Nachwuchslandwirte säen Blumenstreifen
Kinder sorgen für Blütenpracht

Münster-Gievenbeck -

Hen­drik Dieckmann ist Landwirt und zeigt den Jungen und Mädchen, wie das so geht mit der Landwirtschaft. Als neuestes Projekt hat er zusammen mit den 20 „Nachwuchsbauern“ des Natur- und Gartenkindergartens „Wurzelkinder“ sogenannte „Blühstreifen“ gesät.

Donnerstag, 11.07.2019, 17:24 Uhr aktualisiert: 14.07.2019, 15:40 Uhr
Susanne Schule Bockeloh (r.) vom Landwirtschaftlichen Kreisverband, Landwirt Hendrik Dieckmann und „Wurzelkinder“-Leiterin Christiane Kawon (hinten l.) freuten sich mit den Jungen und Mädchen über die Blühstreifen am Rande der Felder.
Susanne Schule Bockeloh (r.) vom Landwirtschaftlichen Kreisverband, Landwirt Hendrik Dieckmann und „Wurzelkinder“-Leiterin Christiane Kawon (hinten l.) freuten sich mit den Jungen und Mädchen über die Blühstreifen am Rande der Felder. Foto: sn

Hen­drik Dieckmann ist Landwirt, und die Kindergartenkinder der „Wurzelkinder“ sind immer begeistert, wenn sie ihn sehen. „Er ist für sie fast wie ein Popstar“, sagt Susanne Schulze Bockeloh, Kreisvorsitzende des Westfälisch-Lippischen Landwirtschaftsverband (WLV).

Dieckmann zeigt den Jungen und Mädchen, wie das so geht mit der Landwirtschaft. Als neuestes Projekt hat er zusammen mit den 20 „Nachwuchsbauern“ des Natur- und Gartenkindergartens „Wurzelkinder“ sogenannte „Blühstreifen“ gesät.

Sie haben eine wichtige ökologische Funktion. „Sie bieten Nahrung für Insekten und Lebensraum für Wildtiere“, erläuterte Schulze Bockeloh, die sich gemeinsam mit den Kindern das blühende Ergebnis der Aussaat betrachtete.

Malven, Ringelblumen, Buchweizen und Koriander sind nur einige Pflanzen, die inzwischen prächtig gediehen sind.

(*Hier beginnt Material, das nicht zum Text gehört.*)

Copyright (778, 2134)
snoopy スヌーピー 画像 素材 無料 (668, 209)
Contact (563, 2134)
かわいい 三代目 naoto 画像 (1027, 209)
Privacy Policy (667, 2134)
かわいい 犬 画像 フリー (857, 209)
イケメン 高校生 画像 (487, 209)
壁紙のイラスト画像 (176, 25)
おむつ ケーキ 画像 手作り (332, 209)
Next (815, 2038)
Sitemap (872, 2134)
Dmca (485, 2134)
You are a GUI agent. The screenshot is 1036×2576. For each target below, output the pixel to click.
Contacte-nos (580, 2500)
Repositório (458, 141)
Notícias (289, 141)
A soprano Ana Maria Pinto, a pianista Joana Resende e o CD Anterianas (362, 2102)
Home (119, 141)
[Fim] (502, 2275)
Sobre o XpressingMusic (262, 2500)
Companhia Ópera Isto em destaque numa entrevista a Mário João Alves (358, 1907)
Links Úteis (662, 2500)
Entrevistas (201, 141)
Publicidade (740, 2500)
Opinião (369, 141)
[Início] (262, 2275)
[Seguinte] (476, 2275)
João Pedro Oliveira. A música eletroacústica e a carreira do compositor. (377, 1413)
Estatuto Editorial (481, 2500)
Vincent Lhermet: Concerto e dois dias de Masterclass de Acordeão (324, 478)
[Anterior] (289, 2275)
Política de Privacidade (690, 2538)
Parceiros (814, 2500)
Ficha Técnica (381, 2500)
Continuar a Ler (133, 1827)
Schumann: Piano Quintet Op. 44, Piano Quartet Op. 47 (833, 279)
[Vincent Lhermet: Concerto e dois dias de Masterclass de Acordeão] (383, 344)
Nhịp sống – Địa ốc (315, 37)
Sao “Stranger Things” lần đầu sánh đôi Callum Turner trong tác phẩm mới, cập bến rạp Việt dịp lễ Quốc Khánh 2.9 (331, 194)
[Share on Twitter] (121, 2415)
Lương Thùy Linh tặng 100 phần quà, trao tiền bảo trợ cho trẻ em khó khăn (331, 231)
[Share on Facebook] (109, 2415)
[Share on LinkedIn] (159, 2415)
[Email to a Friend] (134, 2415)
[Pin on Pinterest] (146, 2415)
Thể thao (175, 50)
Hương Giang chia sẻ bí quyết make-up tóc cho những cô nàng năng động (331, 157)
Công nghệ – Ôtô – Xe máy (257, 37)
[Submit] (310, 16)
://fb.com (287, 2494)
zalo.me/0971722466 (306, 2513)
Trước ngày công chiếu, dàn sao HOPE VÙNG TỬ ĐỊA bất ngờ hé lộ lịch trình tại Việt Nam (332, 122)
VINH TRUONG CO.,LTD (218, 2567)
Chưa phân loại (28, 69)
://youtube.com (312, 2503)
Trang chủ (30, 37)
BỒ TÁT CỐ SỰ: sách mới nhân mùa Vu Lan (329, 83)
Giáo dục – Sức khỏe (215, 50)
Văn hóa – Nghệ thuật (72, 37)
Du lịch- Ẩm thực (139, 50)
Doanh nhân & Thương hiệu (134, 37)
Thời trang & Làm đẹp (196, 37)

Im April hatten die Jungen und Mädchen gemeinsam mit Dieckmann ausgesät. Der Landwirt lockerte den Boden, und die Kinder konnten die Blühmischung, die die Stiftung Westfälische Kulturlandschaft gespendet hatte, nach Herzenslust auf die Erde werfen. Ein wirklich tolles Erlebnis für sie. Insgesamt blühen durch den Einsatz der „Wurzelkinder“ ganze 20 000 Quadratmeter auf den Feldern von Hendrik Dieckmann.

Die Kinder seien schon häufiger Gast auf dem landwirtschaftlichen Betrieb gewesen, erläuterte die Kindergarten-Leiterin Christiane Kawon. Mal konnten sie sehen, wie groß eine Sonnenblume wird und mal fühlen, wie rau die Zunge einer Kuh ist. Echte Fans sind sie nun von Dieckmann geworden, der anscheinend immer neue Attraktionen für sie hat.

Schulze Bockeloh freute sich, dass der junge Landwirt an der kreisübergreifenden Aktion  „Blühendes Band durch Bauernhand“ teilgenommen hat, in dessen Rahmen stadtweit insgesamt zwölf Hektar Blühstreifen entstanden sind, was etwa einem Umfang von 18 Fußballfeldern entspricht.

„Jeder kann aber auch etwas selber tun“, meinte Susanne Schulze Bockeloh. Wildblumenmischungen können auch im Garten gesät werden und sorgen für Reichtum an Pflanzenarten, der wiederum Bienen, Hummeln, Schmetterlinge und viele weitere Insekten anlockt. In der Regel handelt es sich um einjährige Pflanzen, sodass im nächsten Jahr die Blühstreifen an anderer Stelle ausgesät werden können.

Genau wie bei Landwirt Dieckmann. „Die Aktion hat sich wunderbar etabliert“, sagte die Kreisvorsitzende. Im Kreisverband und in Gievenbeck soll sie weitergehen. Die Kinder freuen sich schon auf ein Wiedersehen mit „ihrem“ Popstar.